- [INSTRUCTION]: Could you write out the material again, starting with the line containing "pixels, height=400 pixels." and running through the line containing "Looking at the image, I should click on (280, 354).", with "Image resolution" swapped for "Screenshot size" and nothing else altered? Omit the pictures from your answer.

- [RECORDS SHOWN]:
============

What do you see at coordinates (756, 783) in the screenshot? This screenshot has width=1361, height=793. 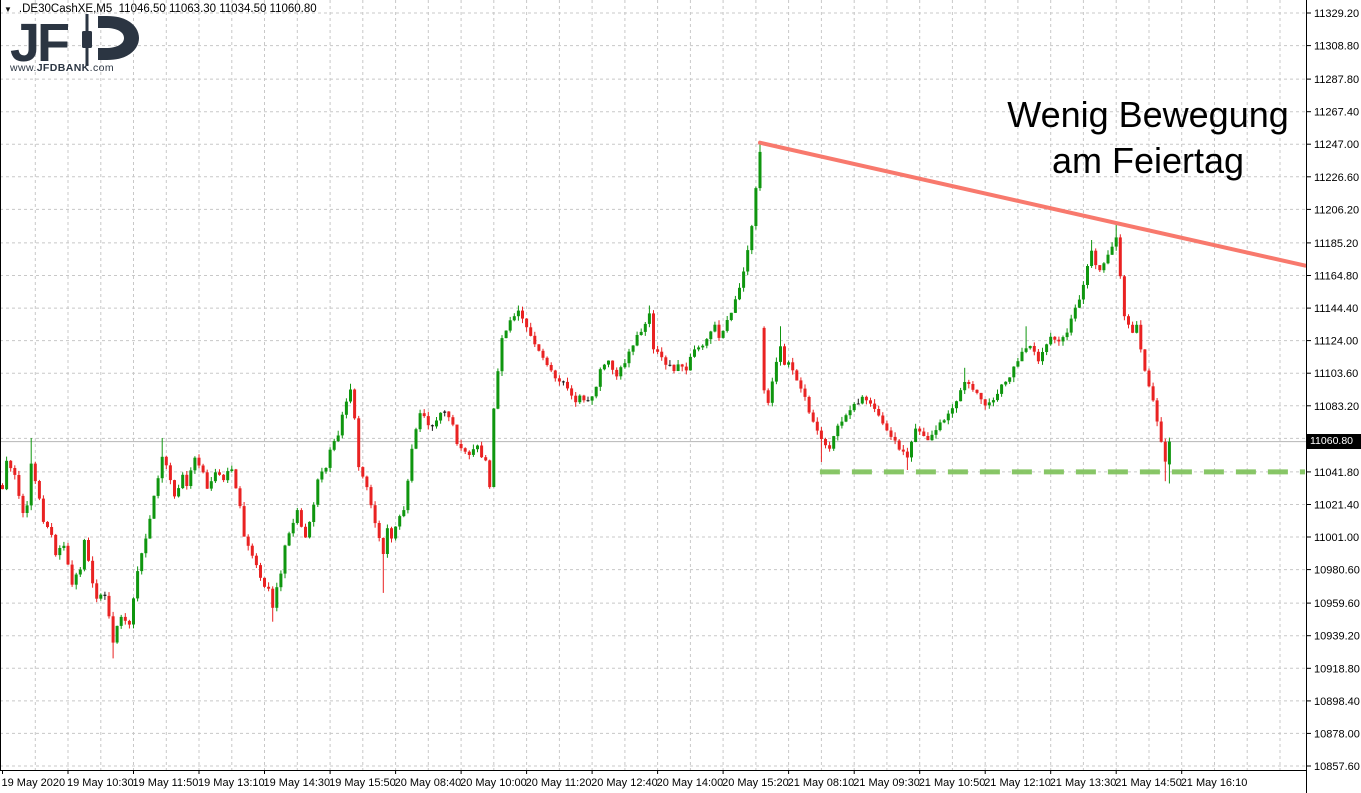 I see `x-axis-label: 20 May 15:20` at bounding box center [756, 783].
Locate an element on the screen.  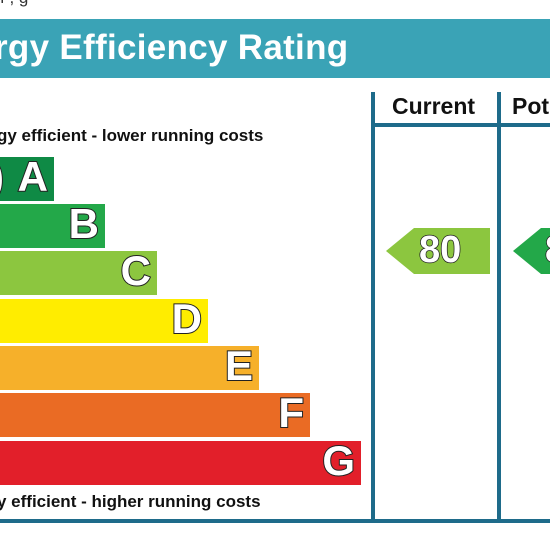
current-rating-value: 80 is located at coordinates (440, 250).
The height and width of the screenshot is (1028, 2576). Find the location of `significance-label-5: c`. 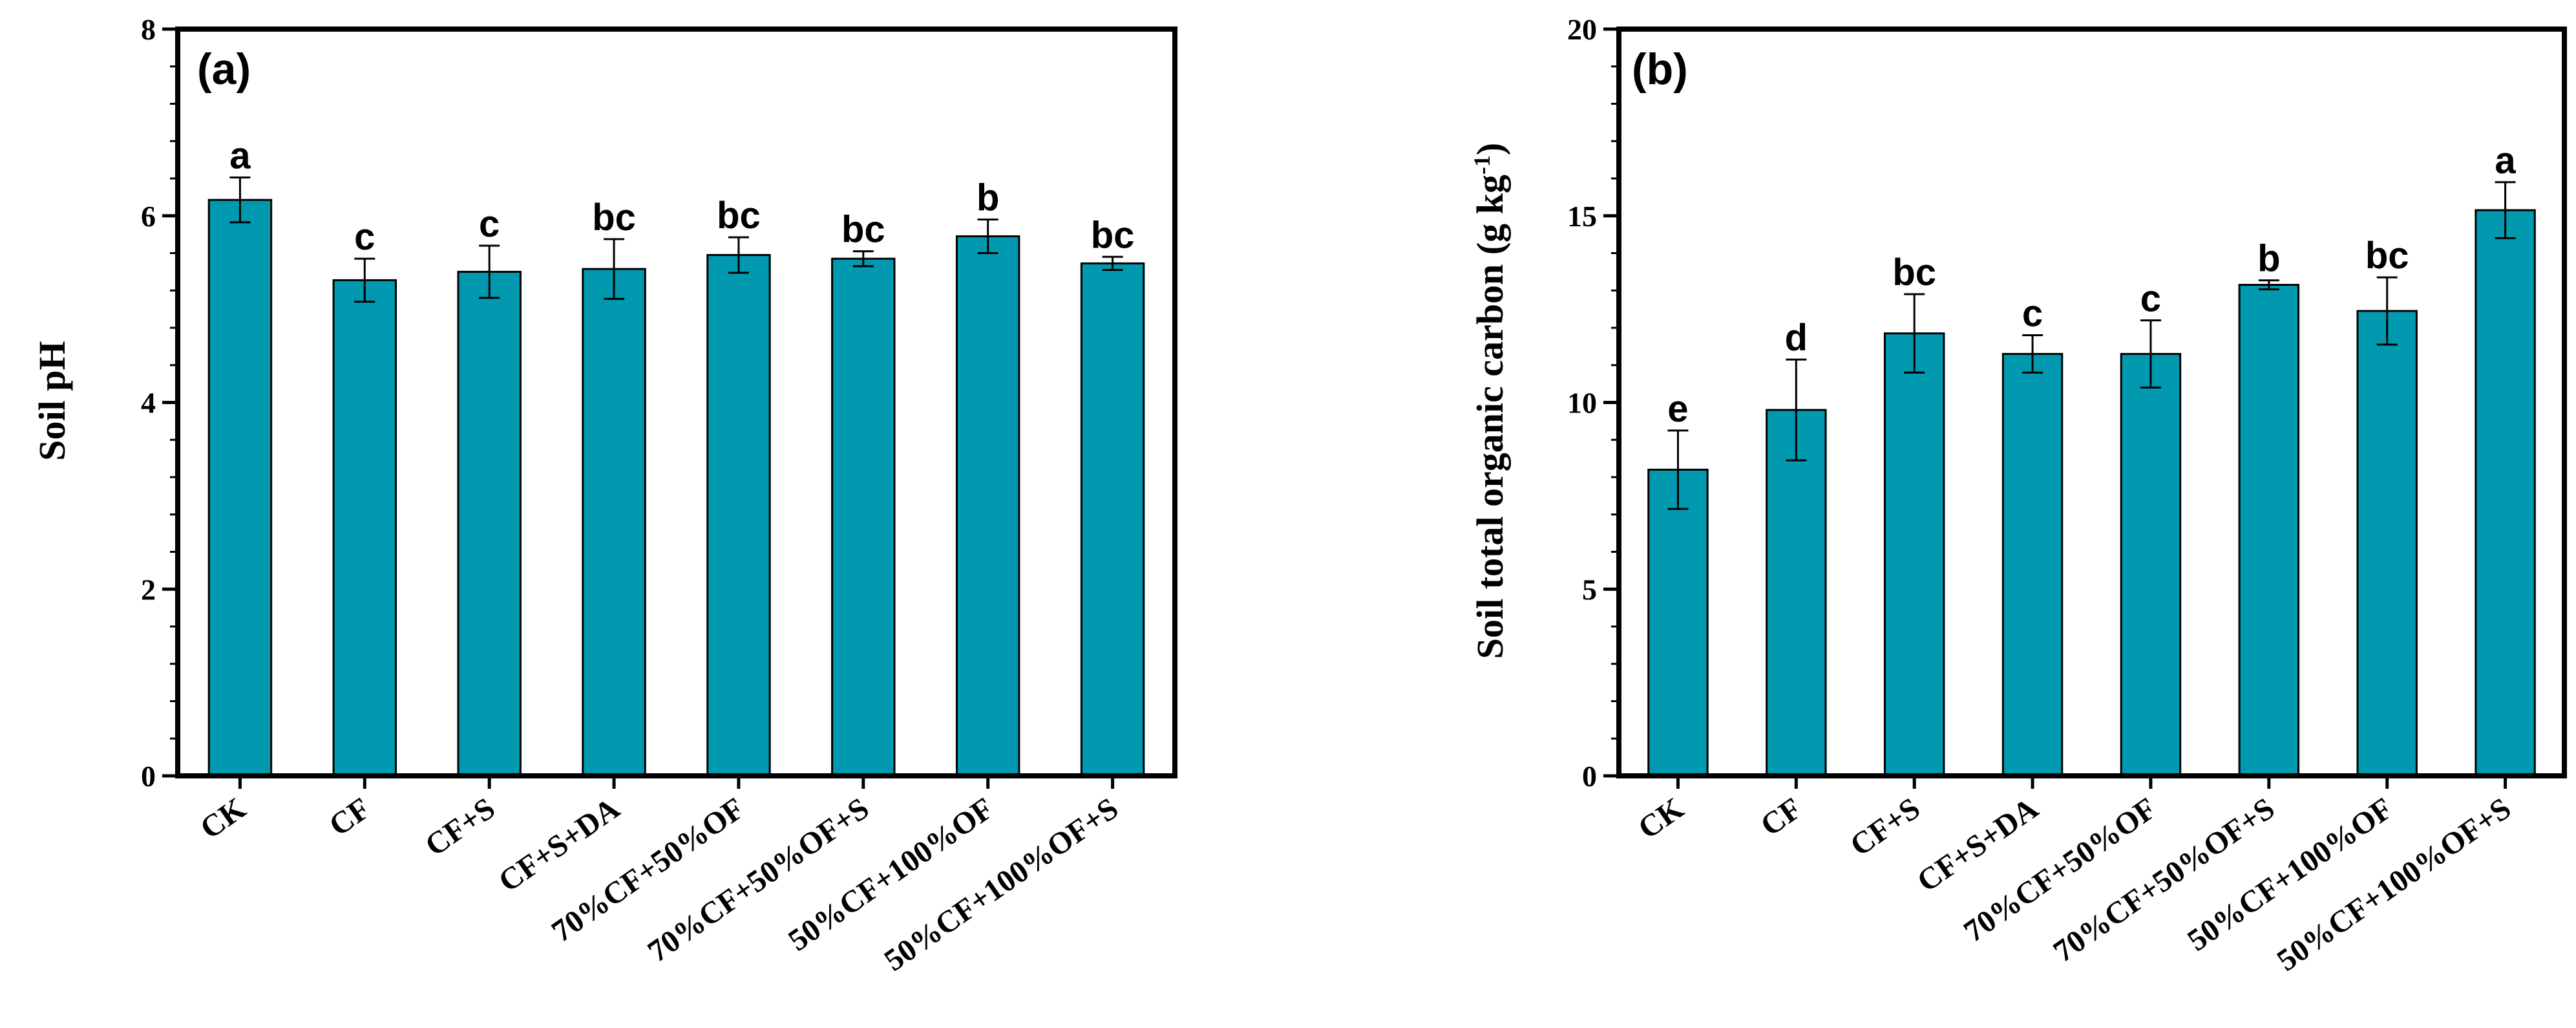

significance-label-5: c is located at coordinates (2150, 298).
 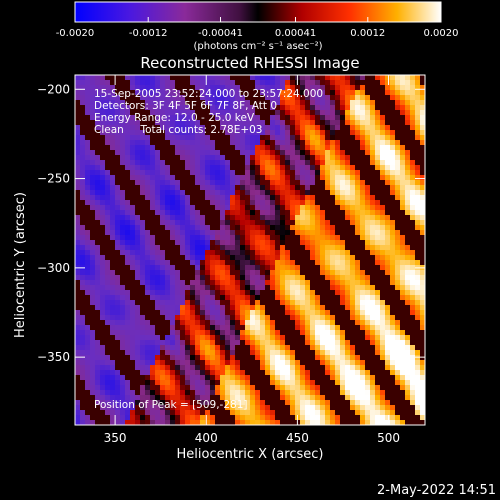 What do you see at coordinates (171, 405) in the screenshot?
I see `annotation-peak: Position of Peak = [509,-281]` at bounding box center [171, 405].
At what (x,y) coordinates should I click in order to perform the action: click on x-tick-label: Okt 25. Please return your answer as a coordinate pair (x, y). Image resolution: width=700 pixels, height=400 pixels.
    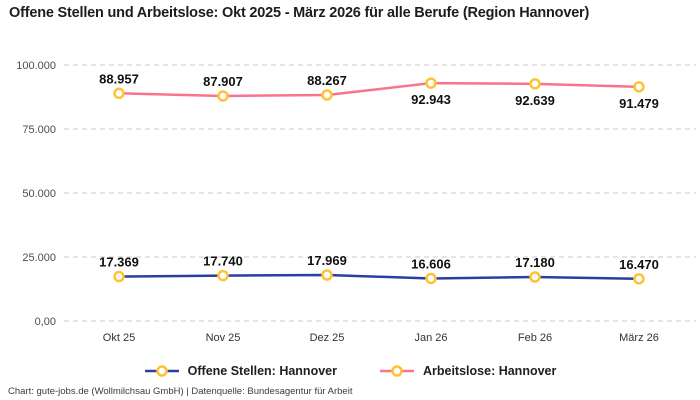
    Looking at the image, I should click on (119, 338).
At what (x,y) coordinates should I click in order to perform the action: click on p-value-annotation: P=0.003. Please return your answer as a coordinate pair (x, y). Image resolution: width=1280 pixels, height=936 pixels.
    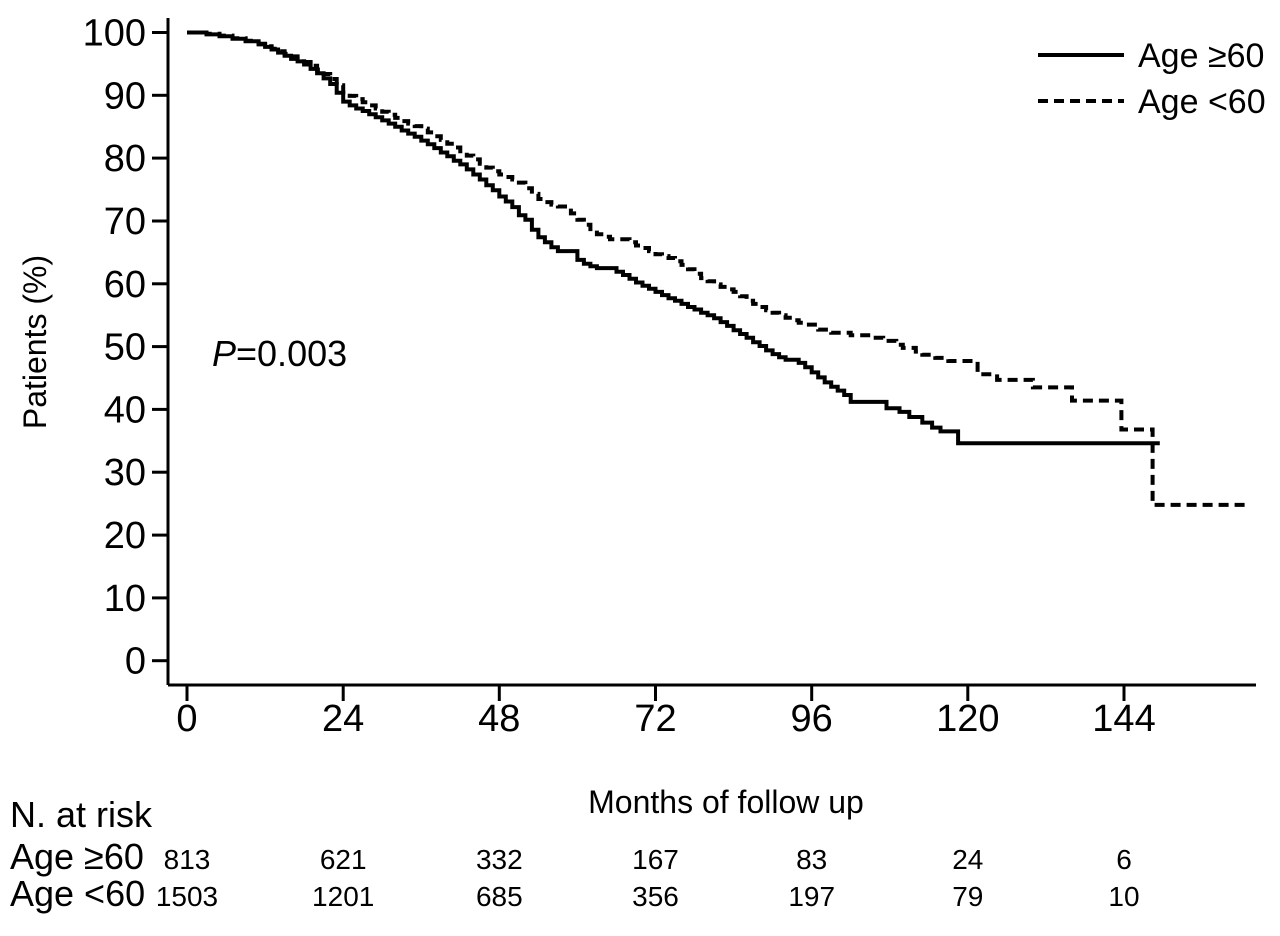
    Looking at the image, I should click on (280, 354).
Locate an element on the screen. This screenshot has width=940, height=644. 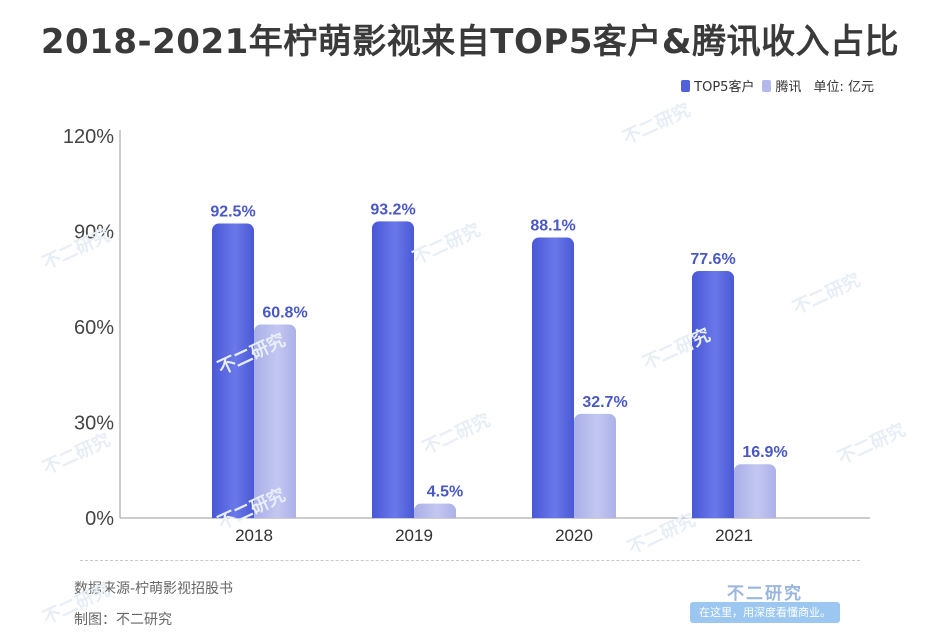
legend-item-tencent: 腾讯 is located at coordinates (782, 86).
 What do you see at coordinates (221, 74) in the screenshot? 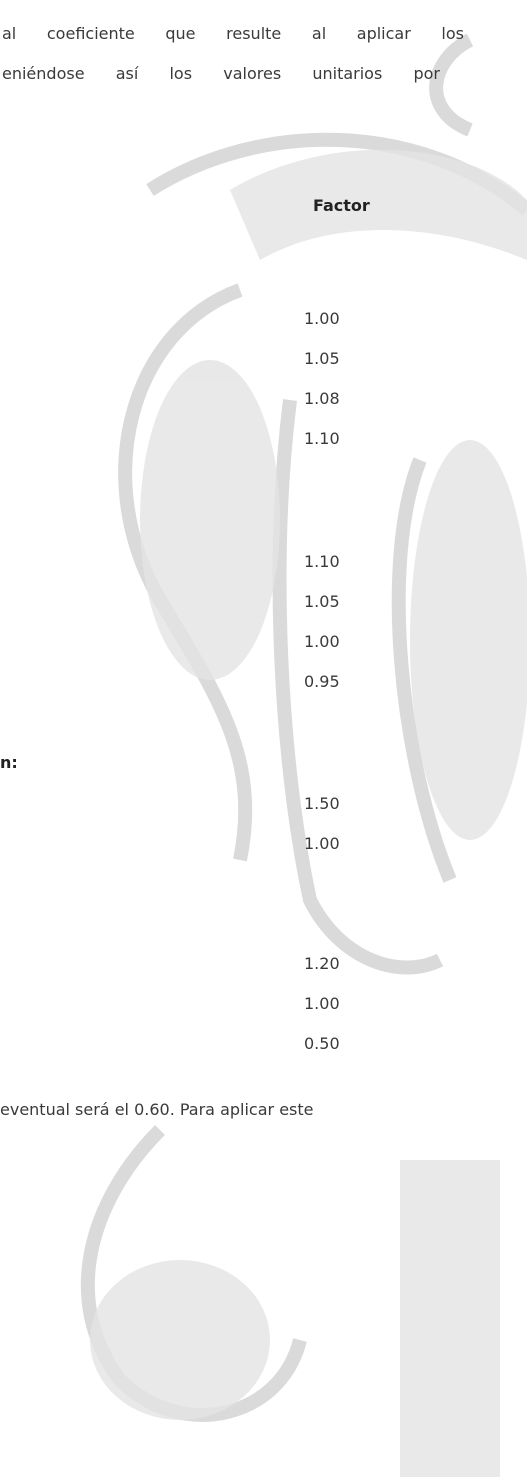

============

- [YOUR SOLUTION]:
At what (x,y) coordinates should I click in order to perform the action: click on x-tick-label: Okt 25. Please return your answer as a coordinate pair (x, y). Screenshot size: width=700 pixels, height=400 pixels.
    Looking at the image, I should click on (119, 338).
At what (x,y) coordinates should I click in order to perform the action: click on p-value-annotation: P=0.003. Please return your answer as a coordinate pair (x, y). Screenshot size: width=1280 pixels, height=936 pixels.
    Looking at the image, I should click on (280, 354).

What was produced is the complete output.